« Antigone » : lecture analytique du prologue

Qu’est-ce qu’un prologue ? Quelles sont ses fonctions ?

Etymologiquement le prologue (pro/logos) est ce qui se situe avant le discours.

Dans le théâtre antique c’était la 1ère partie de l’action, avant la 1ère intervention du chœur. Euripide en avait fait ensuite un monologue exposant l’origine de l’action (le mythe par exemple).

En France, au XVII°, le théâtre classique en use pour s’assurer les faveurs du prince ou pour évoquer les missions du théâtre. Mais il tomba en désuétude parce qu’il semblait nuire à l’illusion dramatique.

Il réapparaît au XX° lorsque le théâtre joue avec ses codes, avec la notion d’illusion dramatique et travaille sur les effets de théâtre dans le théâtre.

Au XX°, c’est une partie qui se situe avant la pièce proprement dite et qui se distingue généralement de la scène d’exposition.
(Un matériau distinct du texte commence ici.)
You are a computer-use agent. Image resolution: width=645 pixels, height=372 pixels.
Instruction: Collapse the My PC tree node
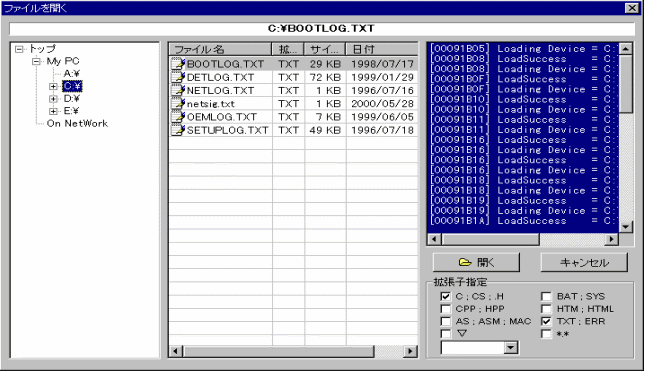(37, 61)
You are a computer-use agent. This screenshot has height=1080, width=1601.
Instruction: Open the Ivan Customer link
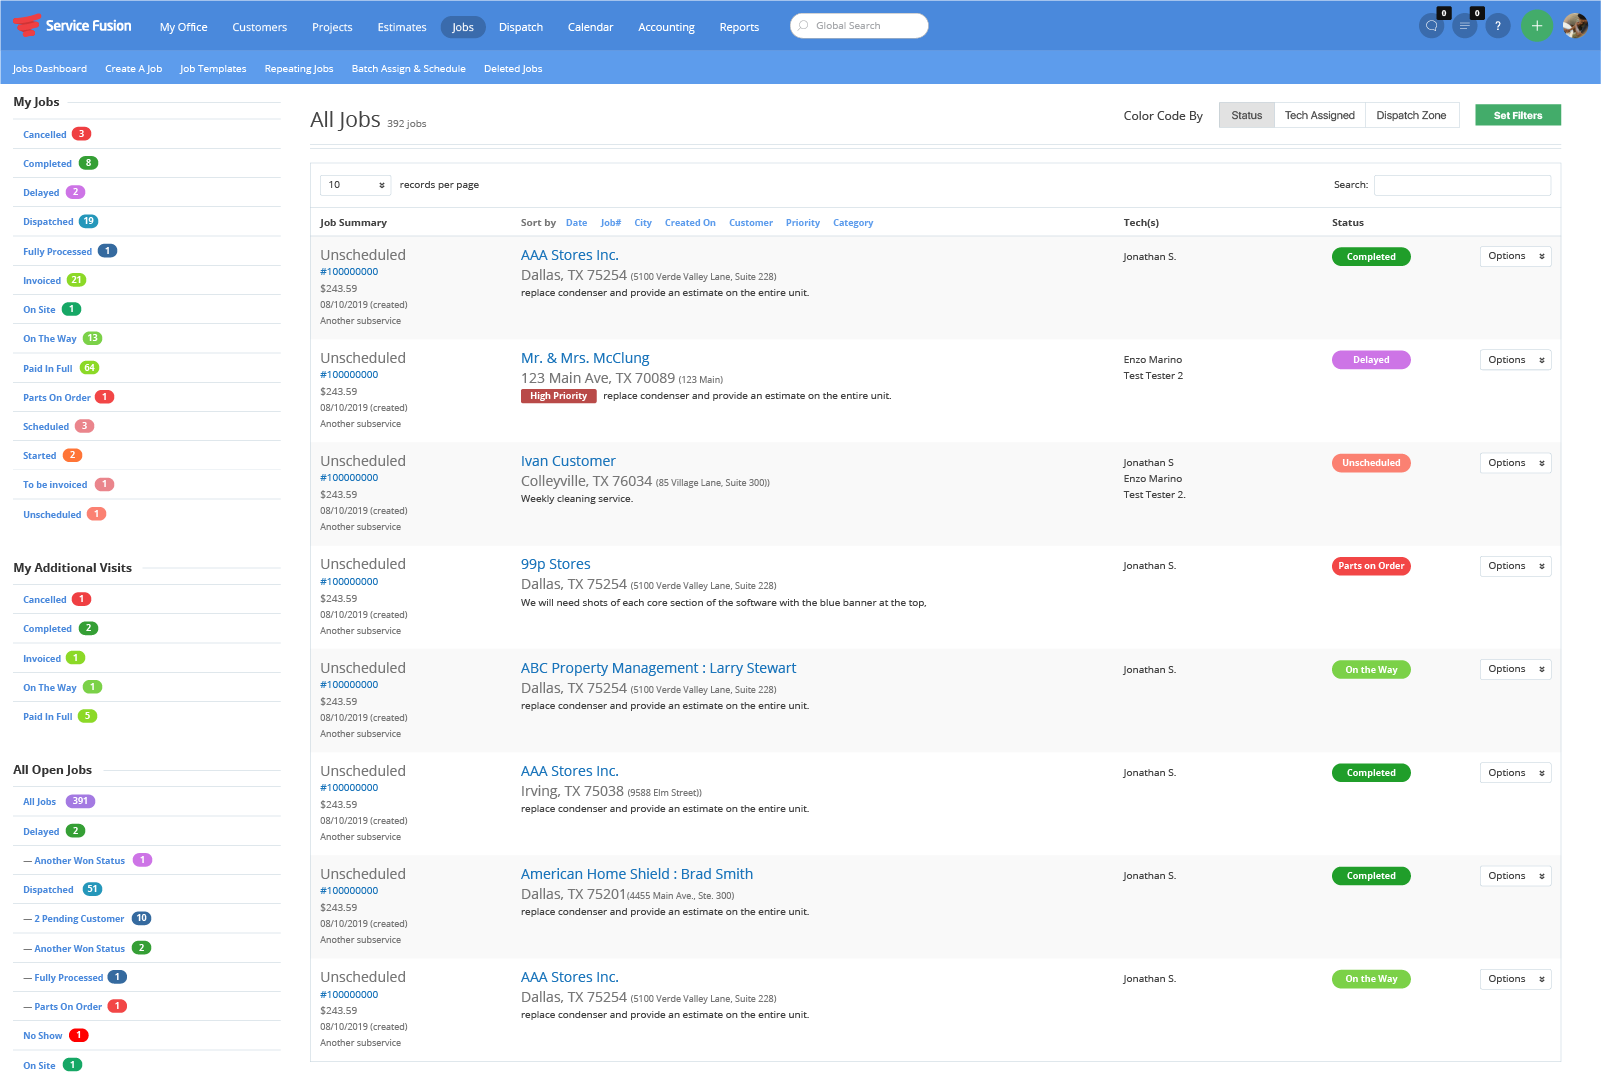pyautogui.click(x=568, y=461)
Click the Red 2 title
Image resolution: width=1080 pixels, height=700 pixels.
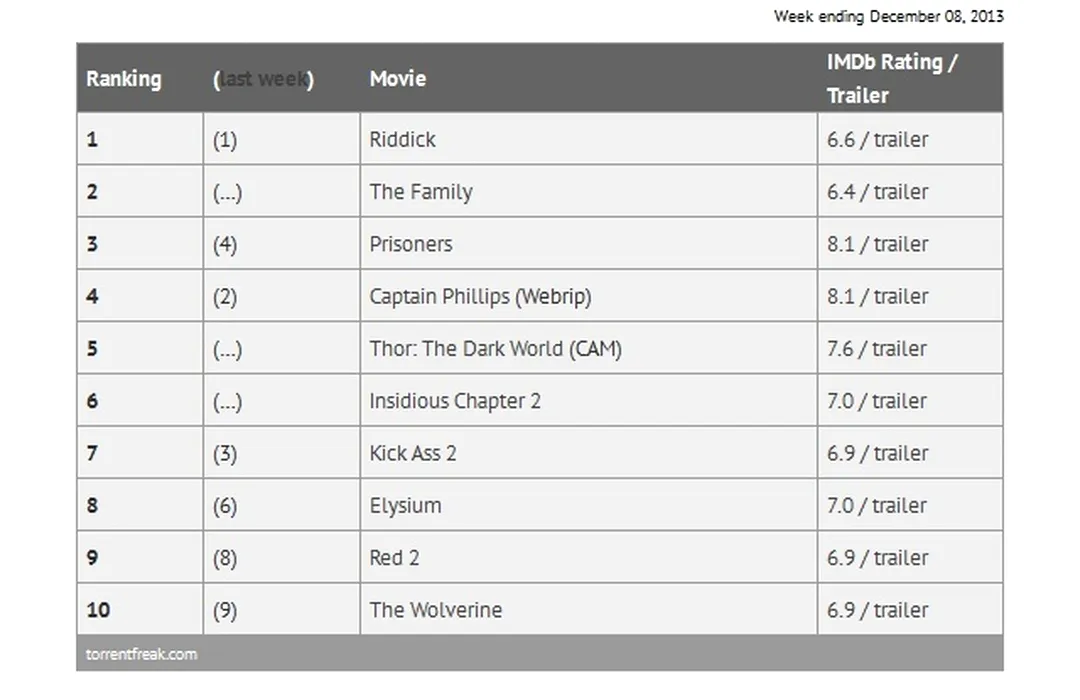[x=394, y=558]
Un acteur, le directeur du théâtre ou l’organisateur du spectacle s’adresse directement au public

– pour l’accueillir

– pour lui présenter les thèmes majeurs de la pièce

– pour apporter des précisions utiles à la bonne compréhension de la pièce

Le prologue opère alors comme une PREFACE.

Il peut s’intégrer à la pièce ou constituer un spectacle autonome (comme un intermède).

Comme le spectateur est informé de l’intrigue, il suit le fil de l’histoire mais il anticipe aussi. Le phénomène est accru ici puisque le public connaît généralement déjà le mythe d’Antigone. Il va donc s’intéresser, se concentrer surtout sur les nouveautés, les écarts par rapport au mythe.

Le prologue assure aussi l’entrée dans l’œuvre et dans le spectacle, le passage de la réalité sociale dans la salle à la fiction sur la scène.

Il donne le ton de la pièce : ici registre tragique

Surtout il influence la réception du public.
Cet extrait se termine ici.